L’alternativa alla guerra, la cui ingiustizia è innegabile, è una soluzione di pace duratura che possa garantire diritti e sicurezza per tutti i coinvolti, dovrebbe comunque non avere posizioni aprioristiche. Tuttavia, le opinioni sull’approccio migliore differiscono notevolmente tra le parti.

Inoltre, il conflitto israelo-palestinese coinvolge numerosi attori a livello internazionale e regionale con interessi nella sua risoluzione o infiammazione. Questi interessi possono essere politici, economici o strategici. E non è da trascurare che esso è stato spesso utilizzato come leva di potere in contesti geopolitici locali o in ambienti più ampi. Cosicché la complessità delle alleanze e degli interessi rende difficile una soluzione sostenibile e duratura.

Le aspirazioni di alcuni gruppi in Israele per un “Grande Israele” aggiungono un ulteriore livello di complessità al conflitto. Le questioni etniche e religiose in tutta la regione mediorientale sono intrecciate con il conflitto israelo-palestinese, creando un quadro generale ancora più intricato. La situazione è influenzata da altre controversie e conflitti nella regione, rendendo difficile trovare una soluzione che soddisfi tutte le parti coinvolte.

È importante notare che gli attuali confini sembrano contribuire a mantenere una situazione di conflitto insanabile.

È anche da considerare che due società coinvolte, sia quella israeliana che quella palestinese, affrontano problematiche di apartheid al loro stesso interno, il che aggiunge ulteriori complicazioni a una situazione già intricata.

È indubbio che Affrontare questo conflitto richiede una comprensione approfondita delle sue molteplici sfaccettature e una volontà da parte di tutte le parti coinvolte di impegnarsi in un dialogo costruttivo.

In conclusione, considerando la complessità della situazione, la soluzione potrebbe non risiedere esclusivamente in un semplice accordo a due stati. Un’opzione da esaminare potrebbe essere una federazione, che consentirebbe di superare gli attuali confini e di affrontare le problematiche interne a entrambe le società in modo più equo.
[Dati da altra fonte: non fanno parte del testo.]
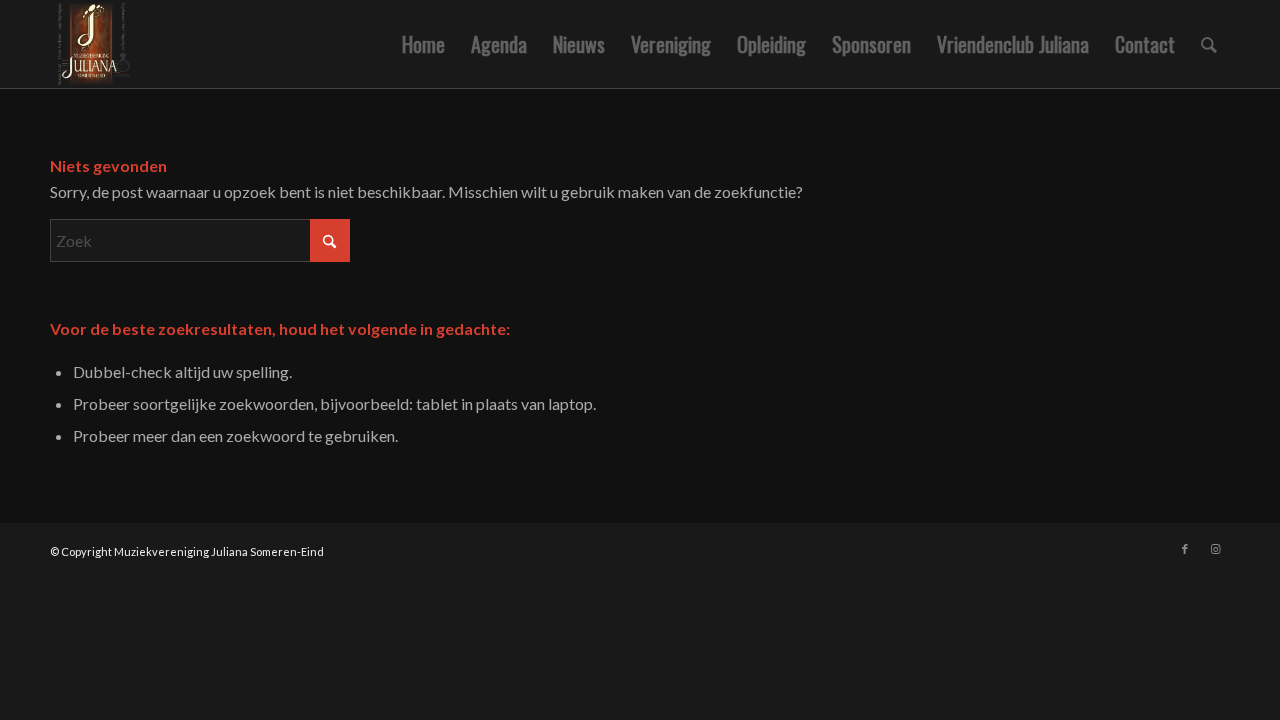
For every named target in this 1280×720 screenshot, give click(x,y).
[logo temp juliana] (146, 44)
Altrimenti inevitabilmente si arriverà a soluzioni di distruzione di una delle due parti o lo spostamento forzato totale o parziale di parte della popolazione della parte soccombente.

In definitiva, il conflitto israelo-palestinese richiede una visione ampia e razionale, libera da posizioni precostituite, e un impegno costante per trovare una soluzione pacifica e, ove possibile , giusta per tutte le parti coinvolte.